8

Let $x_0 \in \mathbb{R}^n$ and $A \in \mathbb{R}^{n \times n}$ be given. Define the set $S$ as $$ S \triangleq \{x \in \mathbb{R}^n: A x \leq 1\}. $$

I want to compute the projection of $x_0$ onto $S$, i.e. the closest point to $x_0$ in $S$. Is there any efficient way to do this? Of course, this can be formulated as a quadratic problem but if I want to use gradient descent to solve this I need the projections step as a subroutine. As of now I am trying to derive a closed form expression but that seems futile.

2 Answers2

10

As mentioned in other answers and comments, the problem you need to solve is an inequality constrained, strongly convex QP:

$$ \begin{aligned} \mathrm{minimize}\ &\tfrac{1}{2}\|x\|^2_2 \\ \mathrm{subject\ to}\ & Ax \leq b. \end{aligned} $$

There's little chance you can use some direct method here (this possibility is discussed here), so you should resort to iterative methods (and if you need this operation into an outer iterative routine, you will obtain a doubly-iterative algorithm).
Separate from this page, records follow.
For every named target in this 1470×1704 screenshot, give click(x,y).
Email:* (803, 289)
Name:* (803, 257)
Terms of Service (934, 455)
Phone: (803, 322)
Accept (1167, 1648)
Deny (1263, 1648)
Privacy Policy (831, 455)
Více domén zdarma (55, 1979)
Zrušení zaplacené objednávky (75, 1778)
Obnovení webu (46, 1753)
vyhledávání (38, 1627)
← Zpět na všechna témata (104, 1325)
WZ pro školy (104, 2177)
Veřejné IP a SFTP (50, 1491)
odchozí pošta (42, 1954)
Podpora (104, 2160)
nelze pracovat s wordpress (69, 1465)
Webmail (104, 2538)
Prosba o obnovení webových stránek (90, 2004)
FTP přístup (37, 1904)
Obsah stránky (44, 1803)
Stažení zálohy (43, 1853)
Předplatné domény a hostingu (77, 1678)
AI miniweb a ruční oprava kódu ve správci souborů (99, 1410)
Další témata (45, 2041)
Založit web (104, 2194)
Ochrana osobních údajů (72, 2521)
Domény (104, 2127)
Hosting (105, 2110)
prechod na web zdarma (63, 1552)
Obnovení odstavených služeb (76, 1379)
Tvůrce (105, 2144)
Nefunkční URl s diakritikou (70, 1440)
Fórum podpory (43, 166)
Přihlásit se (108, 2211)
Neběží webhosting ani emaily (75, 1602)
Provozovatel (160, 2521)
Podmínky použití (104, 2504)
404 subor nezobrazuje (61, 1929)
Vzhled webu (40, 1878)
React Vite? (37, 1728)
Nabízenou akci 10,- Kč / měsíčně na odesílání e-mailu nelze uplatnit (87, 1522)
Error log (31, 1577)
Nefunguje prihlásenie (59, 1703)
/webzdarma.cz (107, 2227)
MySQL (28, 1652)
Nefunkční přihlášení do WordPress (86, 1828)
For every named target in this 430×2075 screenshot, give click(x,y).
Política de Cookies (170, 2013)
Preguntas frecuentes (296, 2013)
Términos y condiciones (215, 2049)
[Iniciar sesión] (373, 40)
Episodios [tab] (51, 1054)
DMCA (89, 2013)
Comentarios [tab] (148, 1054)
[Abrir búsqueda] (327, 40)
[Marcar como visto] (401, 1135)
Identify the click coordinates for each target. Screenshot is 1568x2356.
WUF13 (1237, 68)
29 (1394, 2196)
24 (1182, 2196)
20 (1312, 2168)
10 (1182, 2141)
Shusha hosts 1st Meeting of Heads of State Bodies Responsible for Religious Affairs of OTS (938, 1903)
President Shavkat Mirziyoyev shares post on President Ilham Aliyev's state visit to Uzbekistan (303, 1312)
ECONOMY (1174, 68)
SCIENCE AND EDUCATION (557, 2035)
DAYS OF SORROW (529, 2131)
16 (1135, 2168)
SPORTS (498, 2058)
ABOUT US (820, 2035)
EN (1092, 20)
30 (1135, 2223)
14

There are many iterative methods that you can use to solve this type of problems. Many of them will rely on a projection: note that this will be as simple as projecting onto the nonnegative orthant (which you can do in closed form) and not onto the polyhedron itself (which of course is the ultimate goal).

The fast proximal gradient method is arguably the simplest option. In this case you would apply such type of algorithms to the dual of your original problem, which reads

$$ \begin{aligned} \mathrm{minimize}\ &\tfrac{1}{2}\|A^\top y\|^2_2 + \langle b,y \rangle \\ \mathrm{subject\ to}\ & y \geq 0 \end{aligned} $$

(check that all signs in the above problem are correct). In fact, (fast) dual PGM in this case is precisely the (fast) dual projected gradient method. This is the simplest method I can see: only matrix-vector products by $A$ and $A^\top$ are to be computed, apart from trivial projections onto the nonnegative orthant and vector sums.

Alternatively you can apply the Douglas-Rachford splitting algorithm to the dual, which is the alternating direction method of multipliers (ADMM). In this case you would probably require solving linear systems along the iterations, either with a direct method or with some iterative procedure (like Krylov subspace methods), depending on the shape/structure of $A$.

Furthermore, active-set and interior-point methods are also options, depending on the size of the problems you're handling (see also the top answer to this similar question for this).

There's really no ultimate answer: which approach is the best fit always depends on the particular structure of the problem, and the accuracy of the solution that you need. However, the methods I suggested above are general

  • Sorry, I am a bit confused about why we can just solve the dual. Is it because we can solve the dual and then note that with strong duality, the optimum value for the dual problem is equal to the optimum of the primal problem, and then we can just solve for the 2 different $\textbf{x}$ whose squared norm gives that value? I think this makes sense, but I am not sure. – Minecraft dirt block Dec 29 '23 at 19:43
5

This is a quadratic programming problem: minimize $(x - x_0)^T (x - x_0)$ subject to $A x \le 1$. The quadratic form is positive definite.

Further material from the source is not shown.